── DOCUMENT EXCERPT

Right, so I’m here in Colorado and have just completed the first week of my Fast Track course. As I’m too tired to write anything during the week (and really need to go to bed as soon as I get back to the condo anyway), all of my blog posts will be written on the weekend and will be, as my roomie and travel companion Alex would say, epic. Those with great intestinal fortitude, read on.
Week 1 of our adventure was really our journey to Colorado, which took almost a week from the time we left home to having the horses settled at the Parelli Center. The length of the trip had given me great pause when I signed up for the course, but it turned out to be much easier than I had imagined possible, in large part because Lupin and I both had excellent travel companions. 28 hours on the road by myself with a horse to worry about would have been tedious if not downright harrowing, but with Alex and Indy along, it was actually kind of fun. They’re both easy-going spirits whose company it would be difficult not to enjoy, and Alex and I were able to stay onsite with the horses every night on the road, which made things much less stressful.

────

GIVEN TASK
List every person or animal that the Colorado trip blog post refers to by name.

── PROVIDED MATERIAL

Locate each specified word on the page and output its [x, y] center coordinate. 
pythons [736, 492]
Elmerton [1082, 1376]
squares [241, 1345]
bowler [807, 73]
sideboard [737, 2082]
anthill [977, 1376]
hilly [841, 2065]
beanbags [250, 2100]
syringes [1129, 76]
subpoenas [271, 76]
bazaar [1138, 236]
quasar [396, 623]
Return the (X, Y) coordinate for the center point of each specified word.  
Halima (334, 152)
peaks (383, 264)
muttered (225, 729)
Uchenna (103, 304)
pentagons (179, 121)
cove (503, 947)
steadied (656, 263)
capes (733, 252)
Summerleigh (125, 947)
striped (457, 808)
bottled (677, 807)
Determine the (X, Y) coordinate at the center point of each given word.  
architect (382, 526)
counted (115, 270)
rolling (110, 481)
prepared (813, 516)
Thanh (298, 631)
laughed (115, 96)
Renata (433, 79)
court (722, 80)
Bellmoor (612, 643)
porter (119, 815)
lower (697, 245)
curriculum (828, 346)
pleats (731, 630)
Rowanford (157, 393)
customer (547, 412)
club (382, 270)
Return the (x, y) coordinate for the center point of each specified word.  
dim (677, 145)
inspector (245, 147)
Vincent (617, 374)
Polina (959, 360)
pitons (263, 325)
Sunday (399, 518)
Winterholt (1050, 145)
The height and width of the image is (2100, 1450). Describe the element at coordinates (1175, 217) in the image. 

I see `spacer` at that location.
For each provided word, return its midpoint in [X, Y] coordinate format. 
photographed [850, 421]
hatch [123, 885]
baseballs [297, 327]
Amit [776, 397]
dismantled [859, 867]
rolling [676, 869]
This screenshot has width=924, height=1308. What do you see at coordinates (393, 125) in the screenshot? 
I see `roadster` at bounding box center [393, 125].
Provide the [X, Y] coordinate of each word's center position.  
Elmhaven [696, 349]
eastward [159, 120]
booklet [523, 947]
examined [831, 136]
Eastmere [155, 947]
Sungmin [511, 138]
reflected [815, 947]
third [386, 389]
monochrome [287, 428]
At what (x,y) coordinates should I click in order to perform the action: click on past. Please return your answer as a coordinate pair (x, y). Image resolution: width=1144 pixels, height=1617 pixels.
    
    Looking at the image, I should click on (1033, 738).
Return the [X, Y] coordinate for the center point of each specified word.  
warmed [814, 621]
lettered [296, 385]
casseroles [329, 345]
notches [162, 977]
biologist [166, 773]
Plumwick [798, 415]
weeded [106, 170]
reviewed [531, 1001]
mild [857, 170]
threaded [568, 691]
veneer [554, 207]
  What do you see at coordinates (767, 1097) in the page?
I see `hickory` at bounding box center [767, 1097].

────

EXERCISE SOLUTION
Alex, Lupin, Indy